> WHAT YOU ARE ASKED TO DO: Up to and including the line with "Check the 已閱讀以上注意事項 agreement box", restate every line of the records below word for word, from the first line on, leaving out the pictures.

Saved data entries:
※ ※ ※

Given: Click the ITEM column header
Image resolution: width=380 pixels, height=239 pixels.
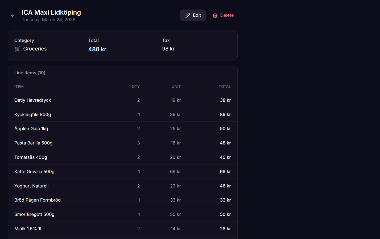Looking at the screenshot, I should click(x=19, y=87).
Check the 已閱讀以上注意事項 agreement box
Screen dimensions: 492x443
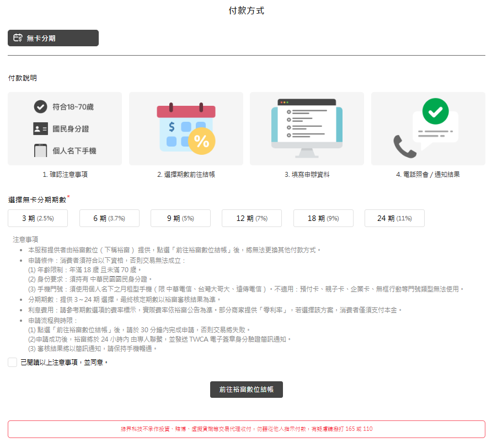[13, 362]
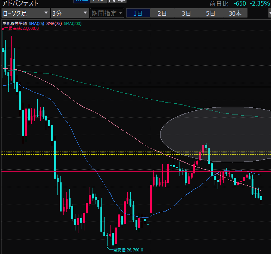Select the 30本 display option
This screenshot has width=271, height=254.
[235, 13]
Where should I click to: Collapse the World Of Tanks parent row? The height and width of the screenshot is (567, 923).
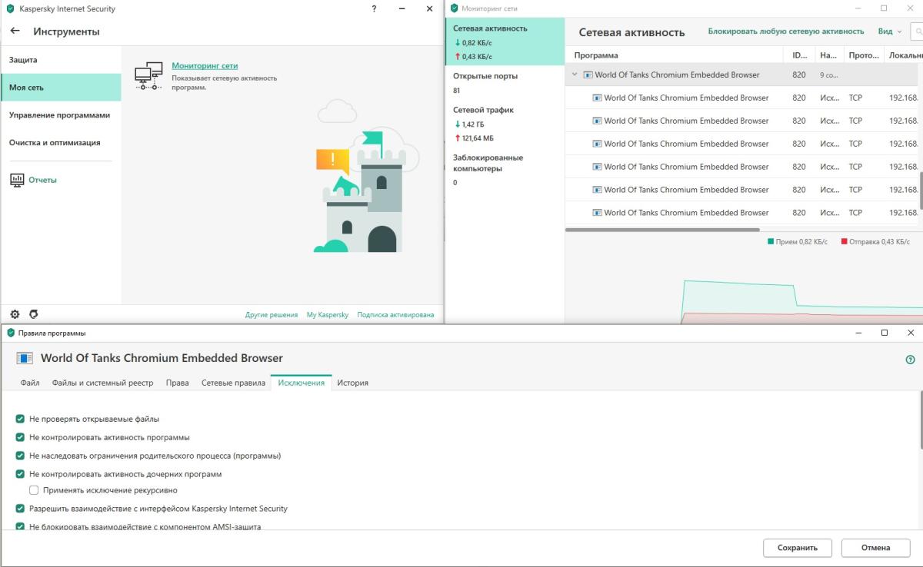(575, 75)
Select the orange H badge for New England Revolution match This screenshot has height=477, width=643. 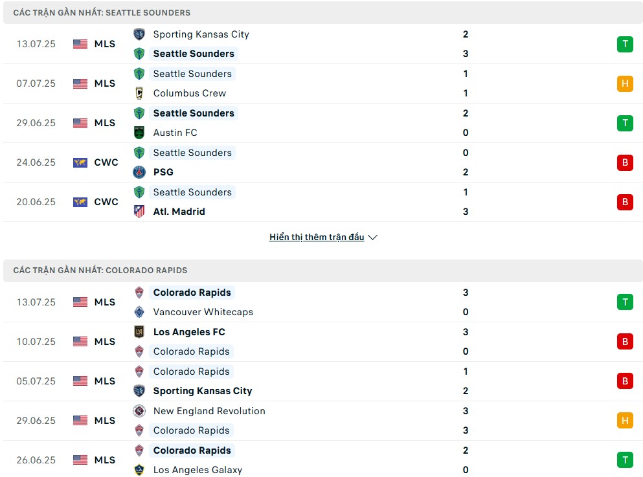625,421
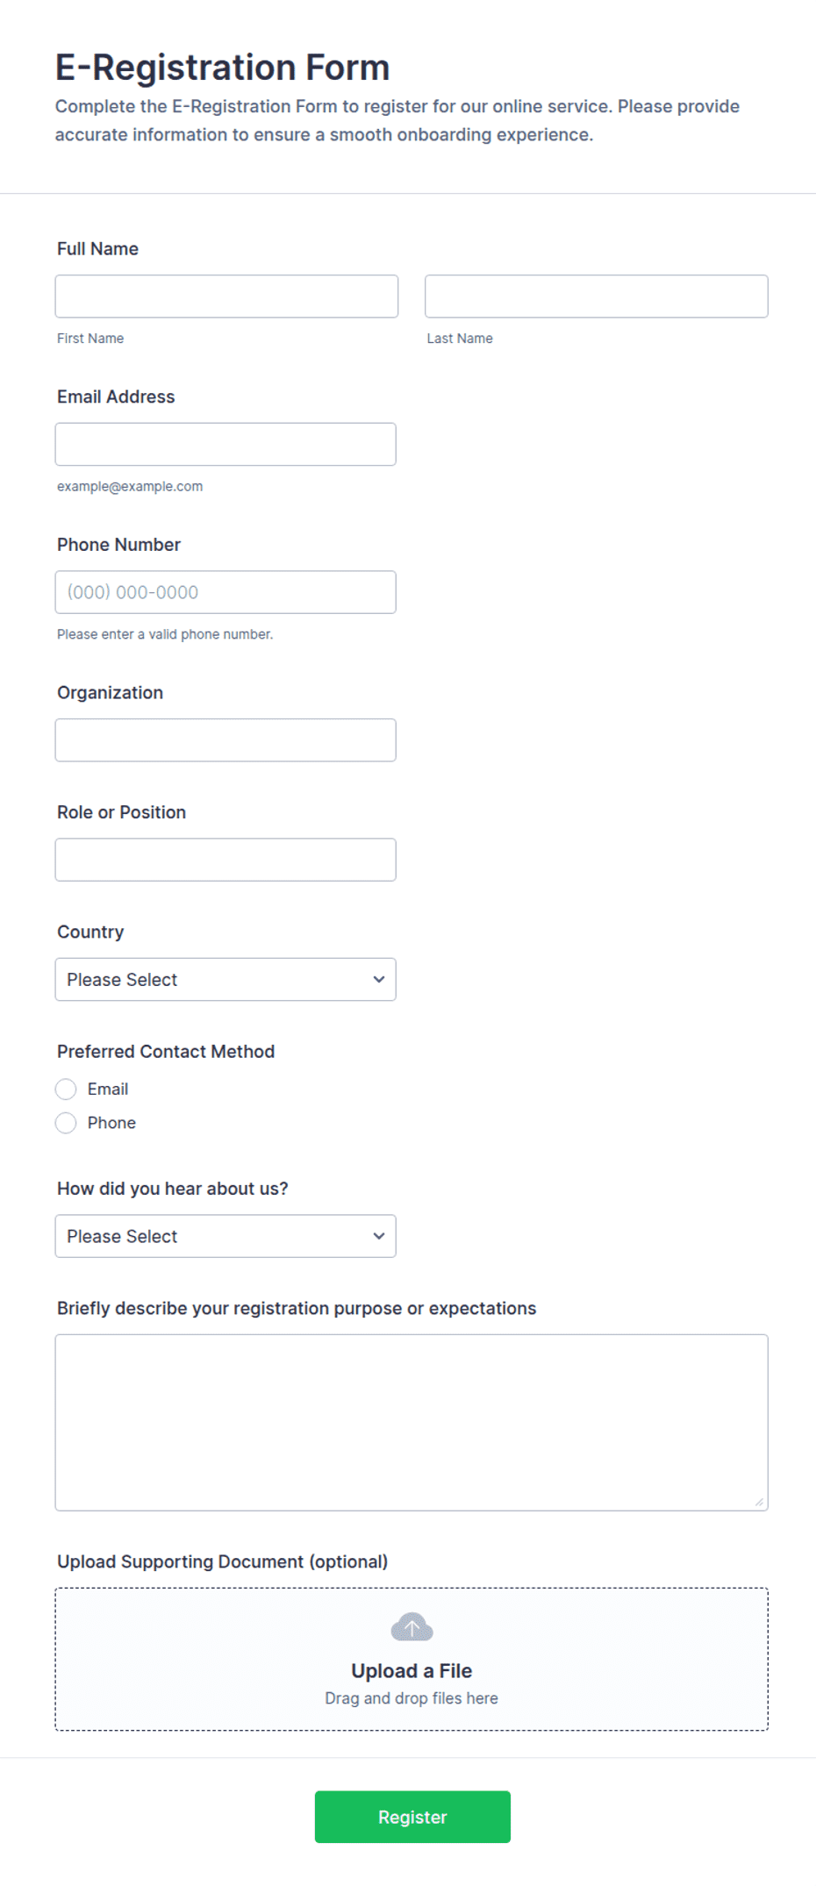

※ ※ ※

> FINISHED TASK:
Given: Click the ITEM column header
Image resolution: width=380 pixels, height=239 pixels.
Looking at the screenshot, I should click(x=19, y=87).
Check the 已閱讀以上注意事項 agreement box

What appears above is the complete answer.